> [Your assignment]: Provide a verbatim copy of the data below.

> [Data supplied]:

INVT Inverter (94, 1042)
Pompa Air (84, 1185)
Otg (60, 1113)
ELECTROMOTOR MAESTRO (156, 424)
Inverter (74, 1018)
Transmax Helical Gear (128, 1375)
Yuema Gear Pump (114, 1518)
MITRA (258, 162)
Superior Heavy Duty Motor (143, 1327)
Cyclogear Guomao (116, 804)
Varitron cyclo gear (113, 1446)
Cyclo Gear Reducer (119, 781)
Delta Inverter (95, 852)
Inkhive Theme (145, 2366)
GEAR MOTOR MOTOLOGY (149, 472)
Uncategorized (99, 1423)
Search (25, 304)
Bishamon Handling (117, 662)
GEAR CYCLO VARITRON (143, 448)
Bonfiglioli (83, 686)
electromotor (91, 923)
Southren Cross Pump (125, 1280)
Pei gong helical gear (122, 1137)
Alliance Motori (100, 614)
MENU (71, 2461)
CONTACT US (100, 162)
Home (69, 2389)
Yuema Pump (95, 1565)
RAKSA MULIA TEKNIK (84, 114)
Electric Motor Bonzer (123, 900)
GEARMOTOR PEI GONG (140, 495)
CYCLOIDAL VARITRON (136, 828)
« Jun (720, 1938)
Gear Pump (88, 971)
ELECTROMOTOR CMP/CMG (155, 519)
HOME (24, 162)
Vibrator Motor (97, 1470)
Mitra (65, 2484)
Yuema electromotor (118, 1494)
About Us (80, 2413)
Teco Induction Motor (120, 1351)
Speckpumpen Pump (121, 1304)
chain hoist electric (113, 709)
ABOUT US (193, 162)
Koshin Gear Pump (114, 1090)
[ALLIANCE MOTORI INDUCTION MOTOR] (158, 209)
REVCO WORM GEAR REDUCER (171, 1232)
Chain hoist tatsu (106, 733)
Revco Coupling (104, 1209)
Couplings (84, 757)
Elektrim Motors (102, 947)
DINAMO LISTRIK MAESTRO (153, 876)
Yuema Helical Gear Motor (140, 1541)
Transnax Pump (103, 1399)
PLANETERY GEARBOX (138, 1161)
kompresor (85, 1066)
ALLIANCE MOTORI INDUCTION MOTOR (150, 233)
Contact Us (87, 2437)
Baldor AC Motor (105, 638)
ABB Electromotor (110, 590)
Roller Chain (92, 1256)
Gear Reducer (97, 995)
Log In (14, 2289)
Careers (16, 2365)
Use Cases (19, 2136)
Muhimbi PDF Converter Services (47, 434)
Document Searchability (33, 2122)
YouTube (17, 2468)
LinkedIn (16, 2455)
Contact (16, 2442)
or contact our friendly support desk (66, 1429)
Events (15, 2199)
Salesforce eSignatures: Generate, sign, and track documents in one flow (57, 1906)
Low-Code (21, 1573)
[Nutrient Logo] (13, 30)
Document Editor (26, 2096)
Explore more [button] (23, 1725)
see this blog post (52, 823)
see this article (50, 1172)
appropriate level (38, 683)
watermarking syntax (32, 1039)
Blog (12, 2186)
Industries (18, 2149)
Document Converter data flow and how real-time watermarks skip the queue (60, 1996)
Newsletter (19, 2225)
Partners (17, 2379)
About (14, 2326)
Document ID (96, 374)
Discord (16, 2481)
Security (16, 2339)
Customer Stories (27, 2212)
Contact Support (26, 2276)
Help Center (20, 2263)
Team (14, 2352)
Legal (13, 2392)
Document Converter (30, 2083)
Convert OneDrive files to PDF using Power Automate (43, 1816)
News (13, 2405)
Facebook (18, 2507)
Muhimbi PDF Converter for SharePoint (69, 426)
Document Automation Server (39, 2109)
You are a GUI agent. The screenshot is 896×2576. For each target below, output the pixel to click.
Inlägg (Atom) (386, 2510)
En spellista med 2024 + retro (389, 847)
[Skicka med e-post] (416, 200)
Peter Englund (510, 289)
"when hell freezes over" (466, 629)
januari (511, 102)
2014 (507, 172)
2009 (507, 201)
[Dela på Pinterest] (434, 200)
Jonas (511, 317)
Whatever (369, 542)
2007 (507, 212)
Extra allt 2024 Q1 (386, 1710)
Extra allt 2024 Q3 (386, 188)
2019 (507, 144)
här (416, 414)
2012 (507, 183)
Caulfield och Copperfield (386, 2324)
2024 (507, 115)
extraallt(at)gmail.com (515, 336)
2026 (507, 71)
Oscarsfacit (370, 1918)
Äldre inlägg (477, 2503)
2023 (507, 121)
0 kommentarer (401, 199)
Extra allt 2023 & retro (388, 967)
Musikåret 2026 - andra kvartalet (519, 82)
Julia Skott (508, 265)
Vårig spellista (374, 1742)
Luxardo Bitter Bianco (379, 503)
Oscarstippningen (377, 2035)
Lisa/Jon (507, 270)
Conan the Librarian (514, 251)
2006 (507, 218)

> [Output for this exercise]:
INVT Inverter (94, 1042)
Pompa Air (84, 1185)
Otg (60, 1113)
ELECTROMOTOR MAESTRO (156, 424)
Inverter (74, 1018)
Transmax Helical Gear (128, 1375)
Yuema Gear Pump (114, 1518)
MITRA (258, 162)
Superior Heavy Duty Motor (143, 1327)
Cyclogear Guomao (116, 804)
Varitron cyclo gear (113, 1446)
Cyclo Gear Reducer (119, 781)
Delta Inverter (95, 852)
Inkhive Theme (145, 2366)
GEAR MOTOR MOTOLOGY (149, 472)
Uncategorized (99, 1423)
Search (25, 304)
Bishamon Handling (117, 662)
GEAR CYCLO VARITRON (143, 448)
Bonfiglioli (83, 686)
electromotor (91, 923)
Southren Cross Pump (125, 1280)
Pei gong helical gear (122, 1137)
Alliance Motori (100, 614)
MENU (71, 2461)
CONTACT US (100, 162)
Home (69, 2389)
Yuema Pump (95, 1565)
RAKSA MULIA TEKNIK (84, 114)
Electric Motor Bonzer (123, 900)
GEARMOTOR PEI GONG (140, 495)
CYCLOIDAL VARITRON (136, 828)
« Jun (720, 1938)
Gear Pump (88, 971)
ELECTROMOTOR CMP/CMG (155, 519)
HOME (24, 162)
Vibrator Motor (97, 1470)
Mitra (65, 2484)
Yuema electromotor (118, 1494)
About Us (80, 2413)
Teco Induction Motor (120, 1351)
Speckpumpen Pump (121, 1304)
chain hoist electric (113, 709)
ABOUT US (193, 162)
Koshin Gear Pump (114, 1090)
[ALLIANCE MOTORI INDUCTION MOTOR] (158, 209)
REVCO WORM GEAR REDUCER (171, 1232)
Chain hoist tatsu (106, 733)
Revco Coupling (104, 1209)
Couplings (84, 757)
Elektrim Motors (102, 947)
DINAMO LISTRIK MAESTRO (153, 876)
Yuema Helical Gear Motor (140, 1541)
Transnax Pump (103, 1399)
PLANETERY GEARBOX (138, 1161)
kompresor (85, 1066)
ALLIANCE MOTORI INDUCTION MOTOR (150, 233)
Contact Us (87, 2437)
Baldor AC Motor (105, 638)
ABB Electromotor (110, 590)
Roller Chain (92, 1256)
Gear Reducer (97, 995)
Log In (14, 2289)
Careers (16, 2365)
Use Cases (19, 2136)
Muhimbi PDF Converter Services (47, 434)
Document Searchability (33, 2122)
YouTube (17, 2468)
LinkedIn (16, 2455)
Contact (16, 2442)
or contact our friendly support desk (66, 1429)
Events (15, 2199)
Salesforce eSignatures: Generate, sign, and track documents in one flow (57, 1906)
Low-Code (21, 1573)
[Nutrient Logo] (13, 30)
Document Editor (26, 2096)
Explore more [button] (23, 1725)
see this blog post (52, 823)
see this article (50, 1172)
appropriate level (38, 683)
watermarking syntax (32, 1039)
Blog (12, 2186)
Industries (18, 2149)
Document Converter data flow and how real-time watermarks skip the queue (60, 1996)
Newsletter (19, 2225)
Partners (17, 2379)
About (14, 2326)
Document ID (96, 374)
Discord (16, 2481)
Security (16, 2339)
Customer Stories (27, 2212)
Contact Support (26, 2276)
Help Center (20, 2263)
Team (14, 2352)
Legal (13, 2392)
Document Converter (30, 2083)
Convert OneDrive files to PDF using Power Automate (43, 1816)
News (13, 2405)
Facebook (18, 2507)
Muhimbi PDF Converter for SharePoint (69, 426)
Document Automation Server (39, 2109)
You are a GUI agent. The screenshot is 896×2576. For each target below, output the pixel to click.
Inlägg (Atom) (386, 2510)
En spellista med 2024 + retro (389, 847)
[Skicka med e-post] (416, 200)
Peter Englund (510, 289)
"when hell freezes over" (466, 629)
januari (511, 102)
2014 (507, 172)
2009 (507, 201)
[Dela på Pinterest] (434, 200)
Jonas (511, 317)
Whatever (369, 542)
2007 (507, 212)
Extra allt 2024 Q1 (386, 1710)
Extra allt 2024 Q3 (386, 188)
2019 (507, 144)
här (416, 414)
2012 (507, 183)
Caulfield och Copperfield (386, 2324)
2024 (507, 115)
extraallt(at)gmail.com (515, 336)
2026 (507, 71)
Oscarsfacit (370, 1918)
Äldre inlägg (477, 2503)
2023 (507, 121)
0 kommentarer (401, 199)
Extra allt 2023 & retro (388, 967)
Musikåret 2026 - andra kvartalet (519, 82)
Julia Skott (508, 265)
Vårig spellista (374, 1742)
Luxardo Bitter Bianco (379, 503)
Oscarstippningen (377, 2035)
Lisa/Jon (507, 270)
Conan the Librarian (514, 251)
2006 (507, 218)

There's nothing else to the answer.